Back in November, Peter Schiff, CEO and Chief Global Strategist at Euro Pacific Capital, appeared on Benzinga's PreMarket Prep to discuss his bearish thesis on the stock market and the U.S. economy. Less than two months later, elements of Schiff's thesis appear to be playing out just as he predicted they would.
“If the Fed raises interest rates, this bubble is going to be cracked, and we are going to have a worse financial crisis than in 2008,” Schiff told Benzinga in November.

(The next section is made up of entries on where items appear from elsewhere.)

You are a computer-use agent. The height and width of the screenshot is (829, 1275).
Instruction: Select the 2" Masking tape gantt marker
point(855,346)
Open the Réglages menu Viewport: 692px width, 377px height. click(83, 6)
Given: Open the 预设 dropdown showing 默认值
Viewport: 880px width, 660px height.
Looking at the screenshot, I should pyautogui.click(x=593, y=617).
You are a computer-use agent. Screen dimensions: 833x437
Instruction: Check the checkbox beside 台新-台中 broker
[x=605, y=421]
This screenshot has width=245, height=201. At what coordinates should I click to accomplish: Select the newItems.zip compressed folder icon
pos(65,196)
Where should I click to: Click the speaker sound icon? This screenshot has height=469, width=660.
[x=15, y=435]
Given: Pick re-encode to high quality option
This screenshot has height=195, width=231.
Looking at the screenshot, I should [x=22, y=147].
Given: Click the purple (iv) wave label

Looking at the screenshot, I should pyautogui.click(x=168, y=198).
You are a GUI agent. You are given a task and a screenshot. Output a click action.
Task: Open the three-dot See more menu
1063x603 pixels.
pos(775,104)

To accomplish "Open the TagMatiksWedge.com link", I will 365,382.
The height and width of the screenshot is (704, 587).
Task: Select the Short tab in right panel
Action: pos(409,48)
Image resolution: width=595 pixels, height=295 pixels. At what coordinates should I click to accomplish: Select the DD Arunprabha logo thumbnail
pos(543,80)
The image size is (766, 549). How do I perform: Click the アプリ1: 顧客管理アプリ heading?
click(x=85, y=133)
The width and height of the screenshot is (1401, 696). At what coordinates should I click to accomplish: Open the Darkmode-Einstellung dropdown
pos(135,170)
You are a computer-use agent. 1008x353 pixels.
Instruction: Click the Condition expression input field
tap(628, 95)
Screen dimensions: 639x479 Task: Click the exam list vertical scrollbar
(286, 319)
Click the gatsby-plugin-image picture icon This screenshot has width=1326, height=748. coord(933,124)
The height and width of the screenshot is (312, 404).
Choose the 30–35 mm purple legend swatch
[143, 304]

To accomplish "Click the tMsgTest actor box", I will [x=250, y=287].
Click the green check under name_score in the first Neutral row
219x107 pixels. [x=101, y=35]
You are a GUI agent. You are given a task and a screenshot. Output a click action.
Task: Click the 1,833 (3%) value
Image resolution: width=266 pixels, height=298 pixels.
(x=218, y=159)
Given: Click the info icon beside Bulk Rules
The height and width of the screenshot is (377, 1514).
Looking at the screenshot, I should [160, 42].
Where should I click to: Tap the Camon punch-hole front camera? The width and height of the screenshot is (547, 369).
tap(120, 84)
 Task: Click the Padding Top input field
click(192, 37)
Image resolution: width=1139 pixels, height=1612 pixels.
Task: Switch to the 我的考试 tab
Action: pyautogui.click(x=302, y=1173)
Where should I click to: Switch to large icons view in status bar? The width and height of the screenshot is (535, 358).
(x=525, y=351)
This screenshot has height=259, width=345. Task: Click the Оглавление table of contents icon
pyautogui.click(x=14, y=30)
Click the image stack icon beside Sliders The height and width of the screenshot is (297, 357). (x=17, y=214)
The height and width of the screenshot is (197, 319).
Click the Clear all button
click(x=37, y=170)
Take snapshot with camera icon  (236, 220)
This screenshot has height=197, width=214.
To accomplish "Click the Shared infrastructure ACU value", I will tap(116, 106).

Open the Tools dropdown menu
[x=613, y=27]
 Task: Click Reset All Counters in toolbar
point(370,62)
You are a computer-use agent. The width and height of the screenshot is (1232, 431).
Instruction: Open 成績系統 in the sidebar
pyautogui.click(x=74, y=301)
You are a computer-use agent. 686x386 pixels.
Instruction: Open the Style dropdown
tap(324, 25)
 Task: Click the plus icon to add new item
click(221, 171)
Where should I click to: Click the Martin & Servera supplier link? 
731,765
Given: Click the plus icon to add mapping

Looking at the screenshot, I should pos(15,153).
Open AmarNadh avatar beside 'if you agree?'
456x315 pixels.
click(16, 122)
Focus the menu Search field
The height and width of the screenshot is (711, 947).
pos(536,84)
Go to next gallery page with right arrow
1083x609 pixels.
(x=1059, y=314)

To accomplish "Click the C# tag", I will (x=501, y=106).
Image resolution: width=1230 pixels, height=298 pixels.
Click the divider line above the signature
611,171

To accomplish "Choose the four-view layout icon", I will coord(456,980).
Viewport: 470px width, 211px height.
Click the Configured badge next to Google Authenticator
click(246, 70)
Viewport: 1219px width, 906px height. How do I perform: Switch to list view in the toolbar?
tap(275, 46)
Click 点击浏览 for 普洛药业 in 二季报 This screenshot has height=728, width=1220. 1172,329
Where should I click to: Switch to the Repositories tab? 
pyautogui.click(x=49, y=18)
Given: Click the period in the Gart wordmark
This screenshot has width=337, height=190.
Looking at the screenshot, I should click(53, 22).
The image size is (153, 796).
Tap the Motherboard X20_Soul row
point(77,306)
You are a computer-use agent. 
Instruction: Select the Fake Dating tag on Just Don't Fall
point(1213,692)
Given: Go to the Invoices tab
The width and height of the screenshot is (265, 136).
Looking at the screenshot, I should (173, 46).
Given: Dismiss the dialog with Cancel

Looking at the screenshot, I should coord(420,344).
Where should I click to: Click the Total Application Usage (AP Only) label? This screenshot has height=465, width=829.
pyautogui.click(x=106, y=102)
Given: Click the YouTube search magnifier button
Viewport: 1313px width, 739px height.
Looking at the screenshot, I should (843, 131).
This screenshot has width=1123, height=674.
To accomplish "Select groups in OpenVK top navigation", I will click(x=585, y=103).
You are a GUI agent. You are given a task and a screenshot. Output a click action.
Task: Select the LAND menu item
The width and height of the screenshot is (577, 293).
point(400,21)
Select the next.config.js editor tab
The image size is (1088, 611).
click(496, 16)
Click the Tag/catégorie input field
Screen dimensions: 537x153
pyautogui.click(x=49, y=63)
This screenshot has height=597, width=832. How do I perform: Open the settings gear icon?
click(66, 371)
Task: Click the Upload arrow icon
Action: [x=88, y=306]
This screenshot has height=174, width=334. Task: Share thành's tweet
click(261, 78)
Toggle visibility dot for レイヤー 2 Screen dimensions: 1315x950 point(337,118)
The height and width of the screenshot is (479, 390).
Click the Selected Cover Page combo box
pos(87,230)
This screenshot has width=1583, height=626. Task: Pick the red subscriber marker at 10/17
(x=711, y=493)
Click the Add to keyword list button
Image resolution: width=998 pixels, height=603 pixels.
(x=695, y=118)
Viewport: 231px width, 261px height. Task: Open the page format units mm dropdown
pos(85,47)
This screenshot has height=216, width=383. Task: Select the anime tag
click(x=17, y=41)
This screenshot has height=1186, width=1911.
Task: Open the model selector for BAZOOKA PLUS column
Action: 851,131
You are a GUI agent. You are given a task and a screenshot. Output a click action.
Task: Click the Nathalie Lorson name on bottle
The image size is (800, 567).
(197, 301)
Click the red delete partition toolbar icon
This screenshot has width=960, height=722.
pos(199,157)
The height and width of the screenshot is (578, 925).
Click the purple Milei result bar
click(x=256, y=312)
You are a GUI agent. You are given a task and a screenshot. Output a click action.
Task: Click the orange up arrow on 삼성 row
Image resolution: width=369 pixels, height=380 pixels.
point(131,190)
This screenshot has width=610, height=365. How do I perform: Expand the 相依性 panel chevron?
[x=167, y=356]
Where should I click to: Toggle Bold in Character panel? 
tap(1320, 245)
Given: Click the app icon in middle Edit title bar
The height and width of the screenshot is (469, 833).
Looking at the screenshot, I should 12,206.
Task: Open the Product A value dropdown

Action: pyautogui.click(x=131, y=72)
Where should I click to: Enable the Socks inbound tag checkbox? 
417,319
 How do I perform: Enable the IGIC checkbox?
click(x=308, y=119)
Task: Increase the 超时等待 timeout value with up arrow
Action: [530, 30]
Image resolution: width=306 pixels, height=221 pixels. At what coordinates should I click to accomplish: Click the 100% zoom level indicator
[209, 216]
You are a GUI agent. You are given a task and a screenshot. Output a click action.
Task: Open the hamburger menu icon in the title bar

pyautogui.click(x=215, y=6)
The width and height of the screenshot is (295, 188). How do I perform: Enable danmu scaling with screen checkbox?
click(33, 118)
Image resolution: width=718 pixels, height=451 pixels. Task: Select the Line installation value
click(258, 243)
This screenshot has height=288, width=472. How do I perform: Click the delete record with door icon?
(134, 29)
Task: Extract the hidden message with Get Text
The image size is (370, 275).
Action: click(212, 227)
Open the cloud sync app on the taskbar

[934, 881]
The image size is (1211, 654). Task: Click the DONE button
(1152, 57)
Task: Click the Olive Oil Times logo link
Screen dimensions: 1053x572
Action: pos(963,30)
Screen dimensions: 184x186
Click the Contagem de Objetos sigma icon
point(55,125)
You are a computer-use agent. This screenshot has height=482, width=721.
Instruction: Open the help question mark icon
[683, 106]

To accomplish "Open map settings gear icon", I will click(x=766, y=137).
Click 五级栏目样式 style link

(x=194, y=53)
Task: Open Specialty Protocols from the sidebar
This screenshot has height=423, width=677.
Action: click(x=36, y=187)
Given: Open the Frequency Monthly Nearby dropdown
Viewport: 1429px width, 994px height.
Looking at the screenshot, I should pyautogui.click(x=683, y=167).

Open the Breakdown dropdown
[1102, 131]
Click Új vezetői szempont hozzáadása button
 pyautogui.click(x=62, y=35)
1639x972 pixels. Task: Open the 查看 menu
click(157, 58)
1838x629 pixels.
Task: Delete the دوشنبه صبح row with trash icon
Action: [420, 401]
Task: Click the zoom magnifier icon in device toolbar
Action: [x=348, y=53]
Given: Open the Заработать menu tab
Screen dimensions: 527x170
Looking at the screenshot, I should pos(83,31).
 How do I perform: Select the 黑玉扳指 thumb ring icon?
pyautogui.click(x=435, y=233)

Related Link: Peter Schiff: The Economy Is Doomed
Since that interview, the Federal Reserve issued its first interest rate hike, and the S&P 500 has started off 2016 down 8.2 percent in less than two weeks.
“Retailers have overestimated the ability of their customers to buy their products,” Schiff predicted in November.
Retail sales declined by 0.1 percent in December, closing out the weakest year for sales growth since the end of the last recession.
However, if Schiff is correct, things could get a lot worse from here.
Twitter Inc TWTR, GoPro Inc GPRO, Mobileye NV MBLY and Sarepta Therapeutics SRPT are among the big-name stocks that have been hit hardest so far in 2016.
Disclosure: the author holds no position in the stocks mentioned.